Entre as enfermidades mais frequentes tratadas por esses profissionais estão a dengue, chikungunya, Covid-19, influenza e HIV/AIDS, além de infecções bacterianas como tuberculose, sífilis e meningites. Também faz parte da rotina do infectologista o tratamento de doenças parasitárias, como toxoplasmose e leishmaniose, assim como de micoses sistêmicas. Oliveira ressalta que, além do atendimento ao paciente, o infectologista atua como consultor para outros médicos, oferecendo suporte na condução de casos mais desafiadores, especialmente aqueles que envolvem diagnósticos difíceis ou respostas inadequadas a tratamentos.
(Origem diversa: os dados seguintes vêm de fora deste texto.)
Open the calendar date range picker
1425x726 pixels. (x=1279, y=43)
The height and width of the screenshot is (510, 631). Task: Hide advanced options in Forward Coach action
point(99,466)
A importância do trabalho dos infectologistas vai além do atendimento individual; ela impacta diretamente na saúde pública. Sua atuação é fundamental no controle de epidemias e surtos, na vigilância epidemiológica, na criação de políticas de vacinação e na redução das taxas de mortalidade. Ao longo da história, a infectologia teve um papel essencial em eventos como a erradicação da varíola e, mais recentemente, durante a pandemia de Covid-19. Essa especialidade não apenas cuida da saúde de indivíduos, mas também protege a sociedade como um todo.
Situações como febre persistente, perda de peso inexplicada, aumento de linfonodos, infecções que não respondem a tratamentos convencionais e casos de HIV/AIDS são sinais que indicam a necessidade de uma consulta com um infectologista. A prevenção, segundo Oliveira, é um dos pilares de atuação dessa especialidade. A vacinação é considerada uma das ferramentas mais eficientes para reduzir a transmissão de doenças e proteger os grupos mais vulneráveis. Assim, é fundamental que os profissionais de saúde promovam a conscientização sobre a vacinação e incentivem hábitos simples, como a higienização das mãos e o uso de preservativos, que podem fazer grande diferença na prevenção de doenças infecciosas.
No final, o trabalho do infectologista resulta em menos internações, redução de custos para o SUS e, consequentemente, em uma melhor qualidade de vida para a população. Além disso, ações como o controle de vetores, como o mosquito transmissor de doenças, a promoção de saneamento básico e a segurança alimentar são igualmente importantes para diminuir a circulação de agentes infecciosos. Essa combinação de tratamento e orientação preventiva destaca o infectologista como um profissional estratégico na saúde, contribuindo tanto para a saúde individual quanto coletiva.